In order to be able to modify this configuration, and to create or deploy machines in those hostgroups, you will have to be part of the alice-puppet
and alice-agile-admin
hostgroups.
We have in particular three masters, each running on a separate OpenStack availability zone. These work in a High Availability (HA) mode, which allows the ensemble to continue working correctly, even in the eventuality that one of the machines goes down. A diagram for the services running on the masters can be found below:
The masters run the following services:
-
The Nomad server: Nomad is used to schedule and deploy jobs like CI builders and publishers automatically on the cluster.
-
The Consul server: A key-value store, used for its DNS features (Nomad jobs are assigned
<job name>.service.consul
domain names), and used as a backing store for Vault. -
The Vault server: This service stores secrets and lets Nomad jobs use them, by substituting them into job declarations on-the-fly.
-
Prometheus: A monitoring service that polls various running jobs, in addition to the Nomad, Consul and Vault servers, and sends metrics to MONIT Cortex. This integration is documented here.

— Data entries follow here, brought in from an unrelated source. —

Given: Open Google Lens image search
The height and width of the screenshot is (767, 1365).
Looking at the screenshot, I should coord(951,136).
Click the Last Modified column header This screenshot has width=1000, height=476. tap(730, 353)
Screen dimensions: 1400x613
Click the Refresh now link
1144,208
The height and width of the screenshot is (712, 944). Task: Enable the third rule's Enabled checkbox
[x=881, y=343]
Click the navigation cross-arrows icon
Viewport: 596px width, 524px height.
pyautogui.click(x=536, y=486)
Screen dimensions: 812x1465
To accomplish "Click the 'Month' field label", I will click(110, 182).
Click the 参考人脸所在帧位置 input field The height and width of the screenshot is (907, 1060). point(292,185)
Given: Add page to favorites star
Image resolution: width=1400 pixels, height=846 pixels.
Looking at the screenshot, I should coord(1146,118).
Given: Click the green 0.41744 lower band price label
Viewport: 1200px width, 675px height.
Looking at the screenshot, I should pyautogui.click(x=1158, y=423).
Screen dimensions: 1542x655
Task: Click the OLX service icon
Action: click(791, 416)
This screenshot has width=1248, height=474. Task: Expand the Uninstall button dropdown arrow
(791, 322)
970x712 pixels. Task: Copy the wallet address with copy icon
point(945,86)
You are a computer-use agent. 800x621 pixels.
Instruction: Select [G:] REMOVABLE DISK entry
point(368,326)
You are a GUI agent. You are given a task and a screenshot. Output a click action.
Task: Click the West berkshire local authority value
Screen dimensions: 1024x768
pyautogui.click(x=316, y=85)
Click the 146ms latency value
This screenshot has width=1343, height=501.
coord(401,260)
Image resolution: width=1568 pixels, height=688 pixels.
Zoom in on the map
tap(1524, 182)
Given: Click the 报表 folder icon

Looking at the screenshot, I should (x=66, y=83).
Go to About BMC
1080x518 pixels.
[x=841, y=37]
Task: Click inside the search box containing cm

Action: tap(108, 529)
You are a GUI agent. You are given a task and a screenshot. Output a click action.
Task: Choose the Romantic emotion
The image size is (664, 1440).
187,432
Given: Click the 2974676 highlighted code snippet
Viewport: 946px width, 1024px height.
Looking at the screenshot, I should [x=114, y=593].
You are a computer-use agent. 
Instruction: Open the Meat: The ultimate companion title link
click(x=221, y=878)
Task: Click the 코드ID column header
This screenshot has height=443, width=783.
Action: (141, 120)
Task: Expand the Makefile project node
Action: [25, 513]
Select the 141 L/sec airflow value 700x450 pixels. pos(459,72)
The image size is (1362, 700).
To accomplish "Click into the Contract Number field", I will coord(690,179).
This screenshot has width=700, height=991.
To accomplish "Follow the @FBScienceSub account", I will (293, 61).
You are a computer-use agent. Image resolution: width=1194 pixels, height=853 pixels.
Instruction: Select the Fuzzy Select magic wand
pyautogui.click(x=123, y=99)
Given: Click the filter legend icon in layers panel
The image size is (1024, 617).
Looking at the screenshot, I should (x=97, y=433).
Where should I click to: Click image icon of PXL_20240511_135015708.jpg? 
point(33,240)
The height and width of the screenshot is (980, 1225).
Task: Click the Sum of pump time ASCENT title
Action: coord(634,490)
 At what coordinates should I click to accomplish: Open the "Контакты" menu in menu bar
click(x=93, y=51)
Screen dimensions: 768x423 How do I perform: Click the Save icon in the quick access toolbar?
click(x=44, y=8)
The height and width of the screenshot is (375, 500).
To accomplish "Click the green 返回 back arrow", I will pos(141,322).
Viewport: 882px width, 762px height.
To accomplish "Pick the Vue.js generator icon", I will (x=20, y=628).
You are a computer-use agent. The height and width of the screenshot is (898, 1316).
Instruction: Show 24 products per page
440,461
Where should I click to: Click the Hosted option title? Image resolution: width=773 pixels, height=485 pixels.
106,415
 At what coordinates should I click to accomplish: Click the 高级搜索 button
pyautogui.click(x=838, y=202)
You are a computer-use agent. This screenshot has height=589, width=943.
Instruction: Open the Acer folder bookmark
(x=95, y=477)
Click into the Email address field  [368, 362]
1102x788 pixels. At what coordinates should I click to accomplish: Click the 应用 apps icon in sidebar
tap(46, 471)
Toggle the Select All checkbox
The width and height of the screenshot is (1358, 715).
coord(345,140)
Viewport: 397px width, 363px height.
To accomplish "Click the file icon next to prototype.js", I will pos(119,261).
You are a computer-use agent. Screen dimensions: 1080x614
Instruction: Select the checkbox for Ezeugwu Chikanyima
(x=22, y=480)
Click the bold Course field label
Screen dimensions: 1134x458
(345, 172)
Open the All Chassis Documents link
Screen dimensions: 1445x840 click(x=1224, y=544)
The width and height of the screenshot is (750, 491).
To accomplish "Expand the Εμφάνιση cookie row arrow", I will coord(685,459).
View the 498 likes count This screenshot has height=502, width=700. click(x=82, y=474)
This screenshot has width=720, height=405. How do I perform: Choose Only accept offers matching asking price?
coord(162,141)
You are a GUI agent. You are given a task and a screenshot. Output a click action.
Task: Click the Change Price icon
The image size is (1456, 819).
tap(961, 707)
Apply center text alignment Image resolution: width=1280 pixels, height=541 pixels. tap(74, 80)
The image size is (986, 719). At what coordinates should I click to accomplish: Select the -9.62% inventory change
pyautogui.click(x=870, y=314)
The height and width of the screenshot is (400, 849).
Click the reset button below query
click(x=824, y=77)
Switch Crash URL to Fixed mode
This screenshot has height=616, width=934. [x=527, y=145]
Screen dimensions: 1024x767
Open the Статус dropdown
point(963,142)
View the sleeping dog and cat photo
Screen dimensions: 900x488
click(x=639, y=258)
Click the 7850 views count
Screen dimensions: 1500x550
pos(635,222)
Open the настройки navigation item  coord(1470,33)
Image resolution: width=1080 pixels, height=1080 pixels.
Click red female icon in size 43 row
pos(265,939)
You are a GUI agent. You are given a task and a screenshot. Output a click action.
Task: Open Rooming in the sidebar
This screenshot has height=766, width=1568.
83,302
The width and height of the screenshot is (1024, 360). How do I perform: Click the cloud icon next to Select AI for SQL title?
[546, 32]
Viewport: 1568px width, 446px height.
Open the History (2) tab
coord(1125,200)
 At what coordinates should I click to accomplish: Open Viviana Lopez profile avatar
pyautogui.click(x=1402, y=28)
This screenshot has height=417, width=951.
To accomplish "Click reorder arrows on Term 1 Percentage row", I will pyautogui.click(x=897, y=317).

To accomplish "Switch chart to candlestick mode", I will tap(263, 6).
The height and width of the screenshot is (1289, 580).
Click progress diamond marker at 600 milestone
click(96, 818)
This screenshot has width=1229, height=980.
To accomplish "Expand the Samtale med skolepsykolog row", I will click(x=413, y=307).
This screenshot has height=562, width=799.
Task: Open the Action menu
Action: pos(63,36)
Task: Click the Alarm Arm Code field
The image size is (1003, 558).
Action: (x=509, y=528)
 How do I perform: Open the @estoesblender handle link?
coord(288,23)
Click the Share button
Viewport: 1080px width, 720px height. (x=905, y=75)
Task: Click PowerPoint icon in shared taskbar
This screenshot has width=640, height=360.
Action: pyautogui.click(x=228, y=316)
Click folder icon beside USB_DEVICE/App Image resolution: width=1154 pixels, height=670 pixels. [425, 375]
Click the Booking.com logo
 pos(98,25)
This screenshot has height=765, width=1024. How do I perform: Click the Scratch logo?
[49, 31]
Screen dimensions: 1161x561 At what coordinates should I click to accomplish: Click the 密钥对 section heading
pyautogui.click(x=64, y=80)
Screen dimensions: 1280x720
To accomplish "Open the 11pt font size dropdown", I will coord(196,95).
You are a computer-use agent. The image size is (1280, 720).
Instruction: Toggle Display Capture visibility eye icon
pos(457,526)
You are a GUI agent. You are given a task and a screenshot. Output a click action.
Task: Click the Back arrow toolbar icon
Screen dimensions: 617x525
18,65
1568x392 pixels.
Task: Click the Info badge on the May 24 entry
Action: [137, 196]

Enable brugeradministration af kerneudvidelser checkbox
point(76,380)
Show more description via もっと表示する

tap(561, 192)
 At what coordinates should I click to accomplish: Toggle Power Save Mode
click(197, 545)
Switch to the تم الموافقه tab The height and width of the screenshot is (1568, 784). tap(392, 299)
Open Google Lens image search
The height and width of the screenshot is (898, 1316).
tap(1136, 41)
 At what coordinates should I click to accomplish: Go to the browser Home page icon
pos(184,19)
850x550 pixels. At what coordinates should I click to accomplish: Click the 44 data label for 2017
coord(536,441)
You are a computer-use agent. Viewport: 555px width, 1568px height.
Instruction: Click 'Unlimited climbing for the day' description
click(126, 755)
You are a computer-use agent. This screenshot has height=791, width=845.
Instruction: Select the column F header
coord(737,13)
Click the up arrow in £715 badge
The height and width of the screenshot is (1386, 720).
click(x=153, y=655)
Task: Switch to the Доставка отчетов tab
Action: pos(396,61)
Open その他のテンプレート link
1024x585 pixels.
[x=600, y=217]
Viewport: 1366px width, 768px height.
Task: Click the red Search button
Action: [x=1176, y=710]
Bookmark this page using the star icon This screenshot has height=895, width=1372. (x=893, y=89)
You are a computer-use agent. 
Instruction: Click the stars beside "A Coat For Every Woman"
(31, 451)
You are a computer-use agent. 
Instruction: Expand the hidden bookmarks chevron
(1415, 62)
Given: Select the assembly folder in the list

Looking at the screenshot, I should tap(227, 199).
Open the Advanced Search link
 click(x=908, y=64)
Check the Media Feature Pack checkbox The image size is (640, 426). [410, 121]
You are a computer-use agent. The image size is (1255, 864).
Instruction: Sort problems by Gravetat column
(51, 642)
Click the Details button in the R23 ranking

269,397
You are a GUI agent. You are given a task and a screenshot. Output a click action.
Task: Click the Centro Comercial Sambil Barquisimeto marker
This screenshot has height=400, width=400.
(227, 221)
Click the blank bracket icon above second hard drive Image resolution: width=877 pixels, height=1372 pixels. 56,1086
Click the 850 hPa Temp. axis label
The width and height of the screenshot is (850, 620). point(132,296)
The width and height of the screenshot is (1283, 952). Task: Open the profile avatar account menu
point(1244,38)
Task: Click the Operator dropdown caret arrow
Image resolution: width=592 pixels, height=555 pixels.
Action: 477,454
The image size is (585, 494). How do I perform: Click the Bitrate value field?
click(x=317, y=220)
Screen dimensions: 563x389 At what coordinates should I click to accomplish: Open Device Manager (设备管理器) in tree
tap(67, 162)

Essential Operation Guides#
- Getting access to the OpenStack / Puppet infrastructure
- Creating a master
- Backup the masters
- Rebuild a master
- Creating an agent
- Reboot an agent
- Delete an agent
Getting access to the OpenStack / Puppet infrastructure#
First of all make sure you have all the rights to create machines in OpenStack and to administer them via Puppet.
To get the OpenStack access rights, you should ask to become member of the alice-vm-admin
egroup. To get the Puppet rights, you should ask to become member of the alice-agile-admin
egroup. This can be done using the usual egroups interface.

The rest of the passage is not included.